Firstly CAN-SPAM is nothing more than a political tool used by a tool this election year nothing more. For the US to claim to have made a law in places where laws mean nothing - e.g. about those pesky APNIC/LACNIC domains. Now, considering a huge portion of spam gets sent by users whose machines are infected with annoying ass viruses, what is the government going to do aside from possibly bringing in innocent victims - users whose machines were infected or rooted - to court and make them stand trial for something they didn't even know they did.

Secondly, with every Joe Blow dot com stepping on the scene, how many companies with misconfigured mail servers fall victim to going to court?
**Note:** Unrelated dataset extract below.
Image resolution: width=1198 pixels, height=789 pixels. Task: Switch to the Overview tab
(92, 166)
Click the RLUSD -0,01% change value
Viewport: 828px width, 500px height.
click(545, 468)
Re:CAN-SPAM, Politrix, and the unsuspecting victim

Now, considering a huge portion of spam gets sent by users whose machines are infected with annoying ass viruses, what is the government going to do aside from possibly bringing in innocent victims - users whose machines were infected or rooted - to court and make them stand trial for something they didn't even know they did.

They can sue the person the spam mail was sent on behalf of, and subpeona the names of the actual spammers, then charge them with hacking the computers used to send the spam.

For it to be spam, someone has to be selling something. If someone is selling something logically they can be tracked down, because how else are they supposed to get the money?

Re:CAN-SPAM, Politrix, and the unsuspecting victim

[segment]

and subpeona the names of the actual spammers, then charge them with hacking the computers used to send the spam Did you miss something I posted? Again if someone has their machine broken into, how the hell are they supposed to find out who it was that broke into it if they didn't know how to protect it from the jump? As for your subpoena point, makes little sense, again what are you going to do if Shaka Zulu from Niger broke into your machine, go searching for him? Sure waste 2million tax dollars as opposed to just chalking up what a $ .0002 spam sent. Instead of attacking the endusers, they should be going after the companies who are selling the products being offered. That would definitely stop it, going after an end user does nothing, besides the gov is liable to falsely prosecute some innocent joe shmoe. If you think it won't happen look at what the RIAA did to 80 year olds who never even heard of an MP3. Same players different issue

Re:Bob Vila is more or less fictional...

[AndroidCat]

His primary sponsor is Sears

From a Dec 2001 article:

Bobvila.com was initially a joint venture with Sears, which held a majority interest. But that relationship ended earlier this year when Sears, no longer enamored of the Internet, unceremoniously pulled out.

Perhaps that's when the slide to the spammy side started?

My seemingly obvious method of getting rid of spam

[Killswitch1968]

What I never understood is instead of going after the spammers, can't we go after the companies hiring the spammers? They would be far easier to track down. They must have websites to solicite their garbage, with credit card payments and lots of contact info.
I can see the potential for people to 'fake-spam' and get a company into trouble, but is this the only problem?